§ Your objective: Copy out everything from the line containing "Screen dimensions: 1251x861" down to the line containing "pos(1198,794)", both included, and leave the pictures out.

§ Material:

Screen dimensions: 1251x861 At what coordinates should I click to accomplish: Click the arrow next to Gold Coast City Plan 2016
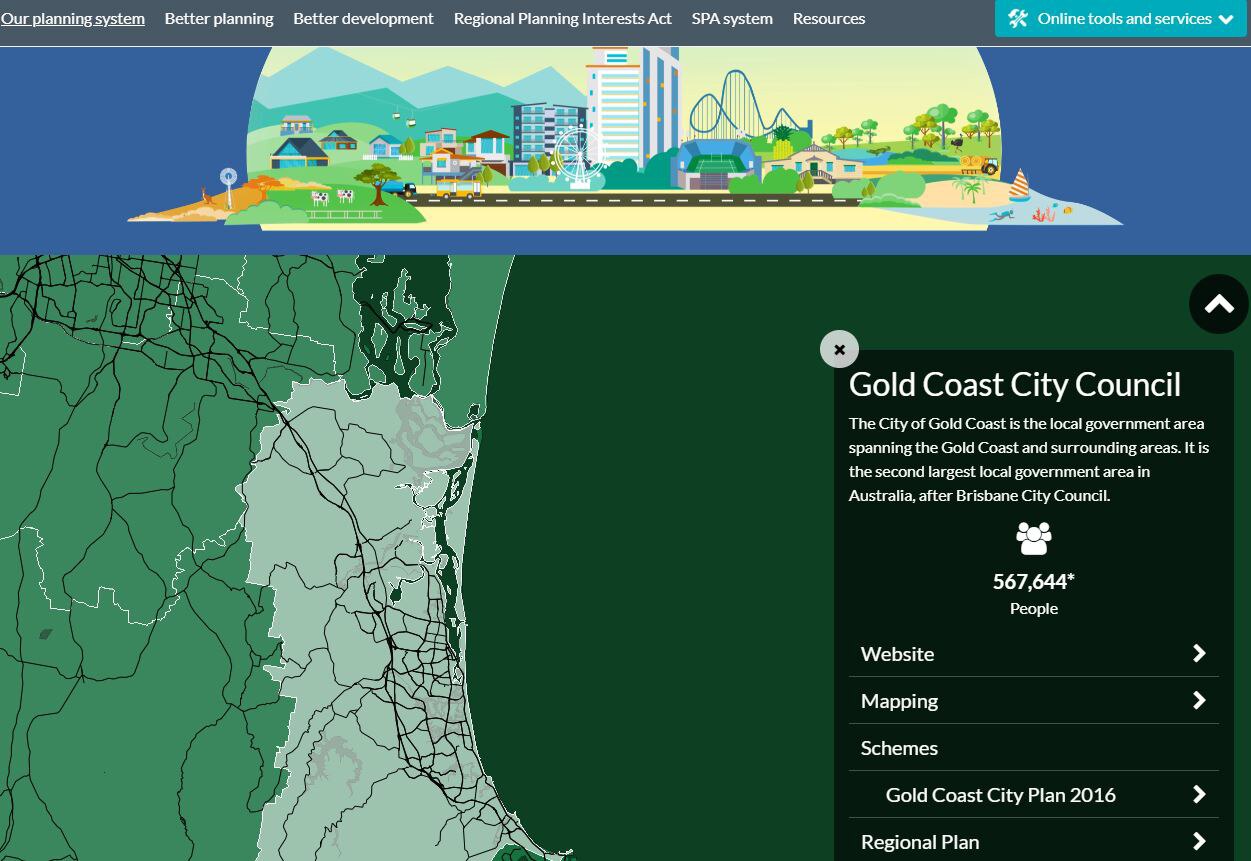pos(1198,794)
* * *
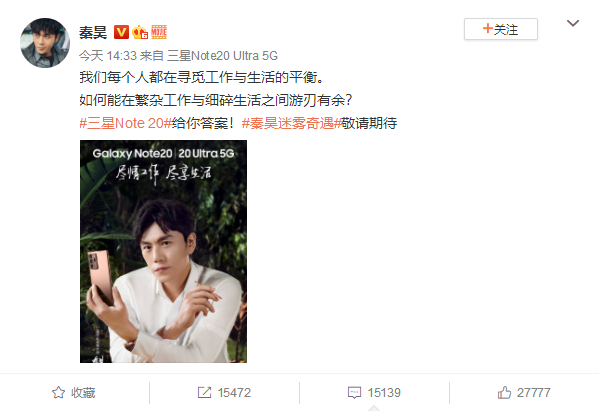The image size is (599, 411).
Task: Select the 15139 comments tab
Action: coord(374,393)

§ Response to the task:
Screen dimensions: 1251x861 At what coordinates should I click to accomplish: Click the arrow next to Gold Coast City Plan 2016
pos(1198,794)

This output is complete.